Act of the Re-Establishment of the State of Lithuania

Act of the Re-Establishment of the State of Lithuania

The Act of the Re-Establishment of the State of Lithuania or Act of March 11 signed by the members of the Supreme Council of the Republic of Lithuania, proclaimed the re-establishment of Lithuania's independence on March 11, 1990.


Historical background

Between the 13th and 16th centuries, the Lithuanian people successfully defended their status as an independent nation-state by defeating attempts by the Polish, Prussian and Swedish empires to occupy and control their country. In the 16th century, a dynastic union was formed with Poland which lasted until the 18th century, when the Russian Empire extended its control over the entire Baltic region - Lithuania, Estonia and Latvia. The collapse of the Russian Empire in 1917 resulted in a 22-year period of independence for all three of the Baltic States. On February 16, 1918 the Council of Lithuania, chaired by Jonas Basanavičius, proclaimed the restoration of an independent state of Lithuania. All three Baltic states were established as parliamentary democracies, but Lithuania in 1926 and the other two in 1934 became authoritarian regimes.

In August 1939, the Molotov-Ribbentrop Pact sealed the fates of all three Baltic states' inter-war independence. The Red Army then invaded Lithuania, Estonia, and Latvia in 1940. However, Hitler’s attack on the Soviet Union in 1941 cut short the “Sovietization” of the region and led to a three-year German occupation. Soviet re-occupation in 1944 brought the imposition of totalitarian control, violent agricultural collectivization, mass deportations, and an influx of Russian settlers.
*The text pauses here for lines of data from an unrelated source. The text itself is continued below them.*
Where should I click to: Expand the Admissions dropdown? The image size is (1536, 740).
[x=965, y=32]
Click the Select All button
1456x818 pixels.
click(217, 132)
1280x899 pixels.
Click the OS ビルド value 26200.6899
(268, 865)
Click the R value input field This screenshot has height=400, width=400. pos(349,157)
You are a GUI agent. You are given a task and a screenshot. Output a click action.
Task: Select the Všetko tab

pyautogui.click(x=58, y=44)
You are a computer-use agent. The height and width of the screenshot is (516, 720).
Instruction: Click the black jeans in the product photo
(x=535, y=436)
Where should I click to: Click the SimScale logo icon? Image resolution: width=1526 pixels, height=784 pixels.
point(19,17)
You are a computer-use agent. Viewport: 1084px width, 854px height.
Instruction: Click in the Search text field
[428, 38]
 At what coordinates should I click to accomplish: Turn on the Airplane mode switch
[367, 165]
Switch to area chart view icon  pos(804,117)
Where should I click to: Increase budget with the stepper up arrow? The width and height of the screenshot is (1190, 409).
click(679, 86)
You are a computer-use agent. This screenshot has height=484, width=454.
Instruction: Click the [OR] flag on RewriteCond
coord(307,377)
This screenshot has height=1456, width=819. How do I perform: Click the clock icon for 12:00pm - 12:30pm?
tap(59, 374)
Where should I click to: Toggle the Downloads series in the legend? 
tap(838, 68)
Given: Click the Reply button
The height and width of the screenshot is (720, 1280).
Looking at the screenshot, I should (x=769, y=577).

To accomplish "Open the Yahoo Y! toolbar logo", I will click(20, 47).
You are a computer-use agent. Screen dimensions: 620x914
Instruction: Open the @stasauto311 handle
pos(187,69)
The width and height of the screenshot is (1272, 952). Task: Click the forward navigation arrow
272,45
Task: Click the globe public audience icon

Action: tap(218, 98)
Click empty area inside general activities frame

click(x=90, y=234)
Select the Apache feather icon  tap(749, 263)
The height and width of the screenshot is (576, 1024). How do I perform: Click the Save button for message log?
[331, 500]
Official statistics state that more than 120,000 people were deported from Lithuania to Siberia and other parts of the Soviet Union. Some sources estimate the number at 300,000.

Throughout Soviet rule, national resistance was highly visible. Guerrilla movements and secret resistance organizations were formed. Although the death of Joseph Stalin resulted in a somewhat lessening of the terror and mass deportations, many people continued to be threatened and arrested. The Catholic Church, which traditionally had played a large role in Lithuanian lives, was instrumental in supporting the resistance. Lithuanians by the tens of thousands signed petitions and letters insisting that their rights as Catholics and as free citizens be respected. Underground newspapers such as "Aušra" ("Dawn"), "Laisvės šauklys", "Perspektyvos" ("Perspectives"), and "Šalin vergiją" ("No to Slavery") encouraged people to organize and insist on greater independence and freedom. As Soviet politics liberalized in the late 1980’s, secessionist nationalism emerged. For example, in 1986 Lithuanians reinstated some of the pre-Soviet street names.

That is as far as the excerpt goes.